De toutes parts donc, excepté à Villafranca, cette première entrée en action n’avait pas été heureuse et de douloureux pressentimens, on le conçoit, durent agiter le quartier-général. A dix heures et demie du matin, tout semblait perdu, si bien que le général La Marmora, ramenant le roi, qui pendant tout le combat était resté auprès de Custoza, s’occupait déjà d’aller préparer la retraité sur Goïto. Et cependant rien n’était perdu. Deux heures après, sur la ligne entière, tout semblait au contraire avoir pris une face nouvelle. Sirtori d’abord avait eu dans son revers le mérite de rester inaccessible au découragement. Réparant par son énergie les mauvaises chances de sa marche ou de sa tactique, il avait réorganisé ses troupes, s’était assis fortement sur la rive droite du Tione, dans le dessein d’arrêter l’ennemi, et, profitant d’un moment où les Autrichiens paraissaient hésiter, il avait repris une offensive hardie. En peu d’instans, il avait réussi à regagner les positions de la Pernisa, où il se défendait vigoureusement en attendant de pouvoir pousser plus loin un succès qu’il ne croyait pas au-dessus de ses efforts. Tout semblait donc rétabli sur ce point, et, si on n’avançait pas précisément, on avait reconquis le terrain perdu. A l’extrême gauche, le chef du 1er corps d’armée, le général Durando, qui avait passé la matinée à Valeggio sans rien savoir encore, était parti vers huit heures, et lui aussi, il avait appris aux défilés du Monte-Vento l’engagement, mieux encore le désastre de Cerale.

DONNÉES FOURNIES ▸

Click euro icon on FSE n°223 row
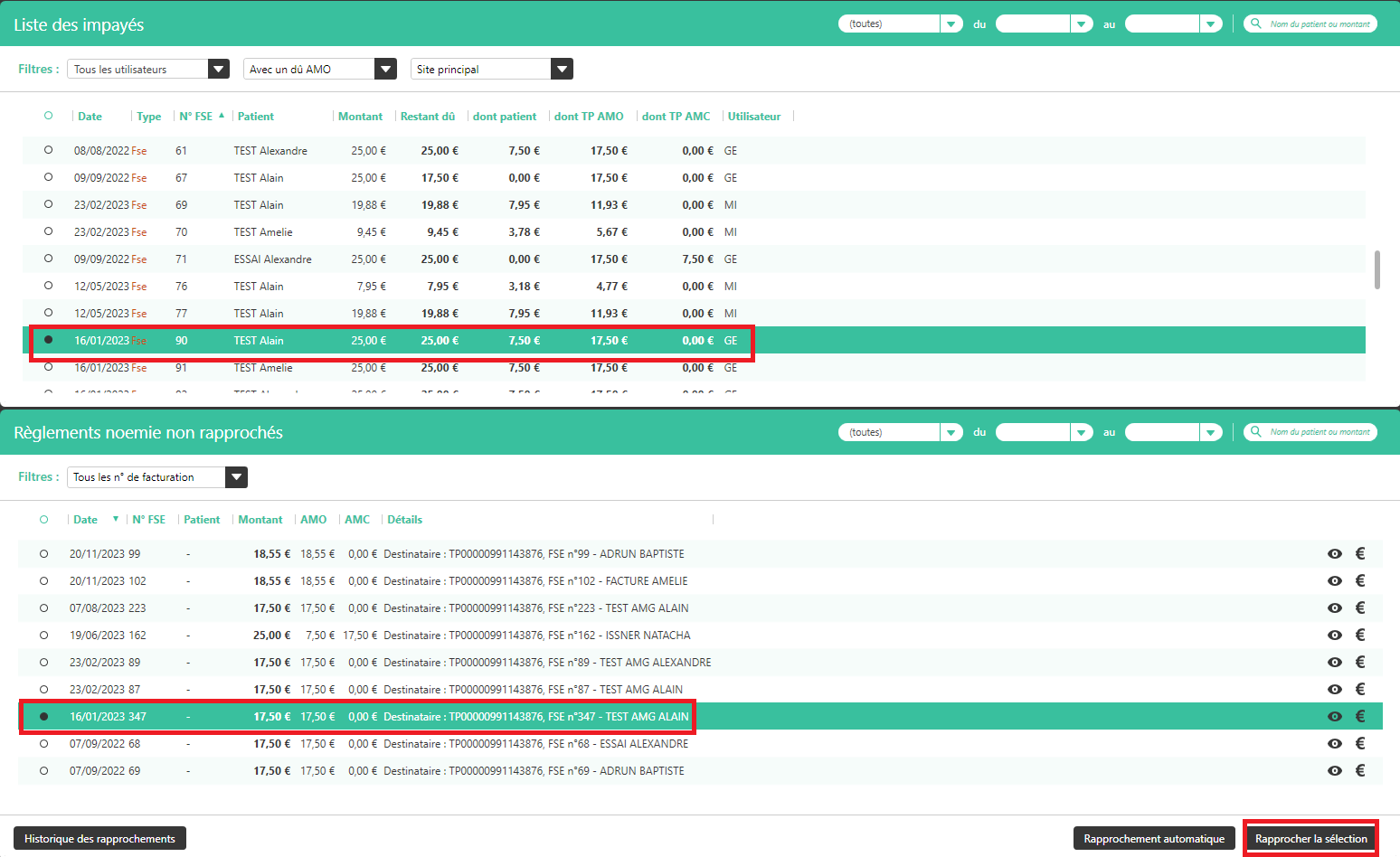This screenshot has height=857, width=1400. [1359, 608]
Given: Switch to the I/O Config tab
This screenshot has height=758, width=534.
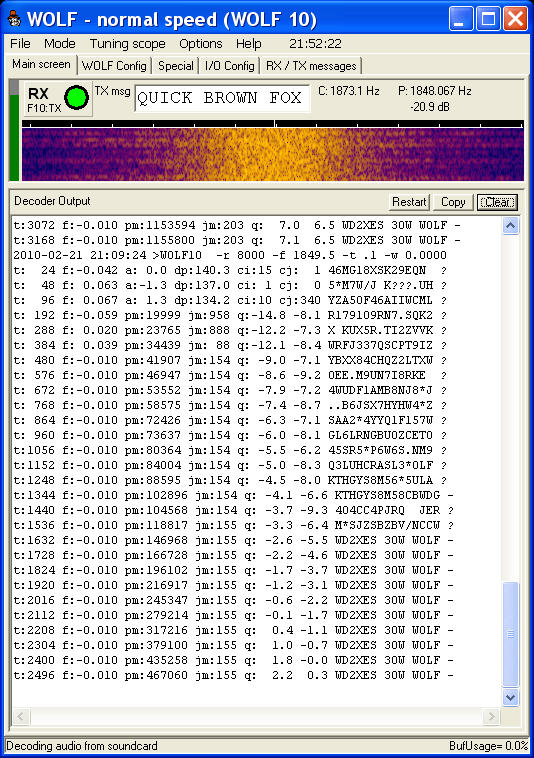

CONSIGNE ▸ Recopiez intégralement, s'il vous plaît, l'extrait sur le combat près de Custoza placé plus haut, sans y changer un seul mot.

RÉSULTAT ATTENDU ▸
De toutes parts donc, excepté à Villafranca, cette première entrée en action n’avait pas été heureuse et de douloureux pressentimens, on le conçoit, durent agiter le quartier-général. A dix heures et demie du matin, tout semblait perdu, si bien que le général La Marmora, ramenant le roi, qui pendant tout le combat était resté auprès de Custoza, s’occupait déjà d’aller préparer la retraité sur Goïto. Et cependant rien n’était perdu. Deux heures après, sur la ligne entière, tout semblait au contraire avoir pris une face nouvelle. Sirtori d’abord avait eu dans son revers le mérite de rester inaccessible au découragement. Réparant par son énergie les mauvaises chances de sa marche ou de sa tactique, il avait réorganisé ses troupes, s’était assis fortement sur la rive droite du Tione, dans le dessein d’arrêter l’ennemi, et, profitant d’un moment où les Autrichiens paraissaient hésiter, il avait repris une offensive hardie. En peu d’instans, il avait réussi à regagner les positions de la Pernisa, où il se défendait vigoureusement en attendant de pouvoir pousser plus loin un succès qu’il ne croyait pas au-dessus de ses efforts. Tout semblait donc rétabli sur ce point, et, si on n’avançait pas précisément, on avait reconquis le terrain perdu. A l’extrême gauche, le chef du 1er corps d’armée, le général Durando, qui avait passé la matinée à Valeggio sans rien savoir encore, était parti vers huit heures, et lui aussi, il avait appris aux défilés du Monte-Vento l’engagement, mieux encore le désastre de Cerale.